I hope the Roughnecks return in 2021, because this city's football fans are going to need something to cheer about after Houston Texans head coach and general manager Bill O'Brien, fresh off his spectacular quit-while-ahead loss against Kansas City in the playoffs, once again managed to show the world how much of a idiot he is by trading three-time all-pro wide receiver
DeAndre Hopkins to the Arizona Cardinals.
Trading one of the best wide receivers in the league and, along with Deshawn Watson and J.J. Watt, one of the faces of the franchise, is a stunningly idiotic move. Especially since all the Texans got in return was an injury-prone running-back and a couple of draft picks.
But don't take my word for how stupid this decision was. Here's Sean Pendergast
, who calls the deal "a soul-crushing, disastrous move" Or ESPN's Bill Barnwell
, who describes it as a "jaw-dropping, mind-bending, inexplicable trade."
It's probably bad form to spend a lot of time getting worked up over this - again, who knows if there will even be an NFL season once this Coronavirus crisis is all over - but the Texans franchise clearly has two problems on its hands: Bill O'Brien, and a fanbase that enables him.
As long as Texans fans continue to blithely support the franchise, paying big bucks for their season tickets and buying overpriced merchandise, they will get what they deserve: a crappy, underachieving team helmed by an utterly incompetent head coach/general manager.
Sportsmap's Paul Muth is "punting" on the Texans
, and urges others to do the same:
So I declared that day that until Bill O'Brien is gone, I will take my fandom elsewhere.
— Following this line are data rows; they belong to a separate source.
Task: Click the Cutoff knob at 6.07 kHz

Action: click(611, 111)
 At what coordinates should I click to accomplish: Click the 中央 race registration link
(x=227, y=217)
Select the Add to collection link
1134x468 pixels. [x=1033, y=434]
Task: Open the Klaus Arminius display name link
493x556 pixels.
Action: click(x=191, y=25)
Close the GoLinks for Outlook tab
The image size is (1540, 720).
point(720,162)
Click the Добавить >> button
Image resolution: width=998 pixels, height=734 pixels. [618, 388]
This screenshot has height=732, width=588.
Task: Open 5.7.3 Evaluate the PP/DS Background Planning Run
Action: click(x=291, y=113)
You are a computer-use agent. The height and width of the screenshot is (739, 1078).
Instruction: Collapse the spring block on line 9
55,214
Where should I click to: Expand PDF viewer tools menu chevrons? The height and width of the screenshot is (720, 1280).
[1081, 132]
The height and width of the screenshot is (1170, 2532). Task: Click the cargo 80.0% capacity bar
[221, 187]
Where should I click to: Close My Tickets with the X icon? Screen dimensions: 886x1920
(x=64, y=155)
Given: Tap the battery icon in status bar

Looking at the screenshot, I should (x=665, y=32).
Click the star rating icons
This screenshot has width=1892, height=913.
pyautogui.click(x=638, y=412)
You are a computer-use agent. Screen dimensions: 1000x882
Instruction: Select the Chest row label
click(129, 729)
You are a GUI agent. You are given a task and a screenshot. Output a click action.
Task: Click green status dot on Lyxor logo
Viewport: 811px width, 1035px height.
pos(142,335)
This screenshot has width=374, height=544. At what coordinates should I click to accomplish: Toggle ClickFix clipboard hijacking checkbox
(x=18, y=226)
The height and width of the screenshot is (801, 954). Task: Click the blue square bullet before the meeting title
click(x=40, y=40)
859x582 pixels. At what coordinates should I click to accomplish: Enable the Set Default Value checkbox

And that's what it's going to take from everyone.
"The only thing necessary for the triumph of [terrible coaching/ownership] is for good [fans] to do nothing."
-Edmund Burke, sort of.
It's true though. I've been called a quitter and a fake fan (of 18 years I guess) since I made that announcement. But if anything is going to ever actually change, it's going to need to come from the stands. Only when the McNairs see a change in their balance sheet at the end of the season will they consider removing O'Brien from the obscene amount of power he currently holds. If you truly love your Texans, the best thing you could do is not "weather the storm," but walk away. Most wont, though, and that's why Grumpy Bill will keep his job.
Unfortunately, he's probably right; Houston's is a notoriously fair-weather, front-runner sports town except
when it comes to the Texans, who somehow manage to keep their fans coming to games no matter how crappy they are.
That has to change. As O'Brien continues to run this franchise into the ground, and as the losses continue to pile up, it just might.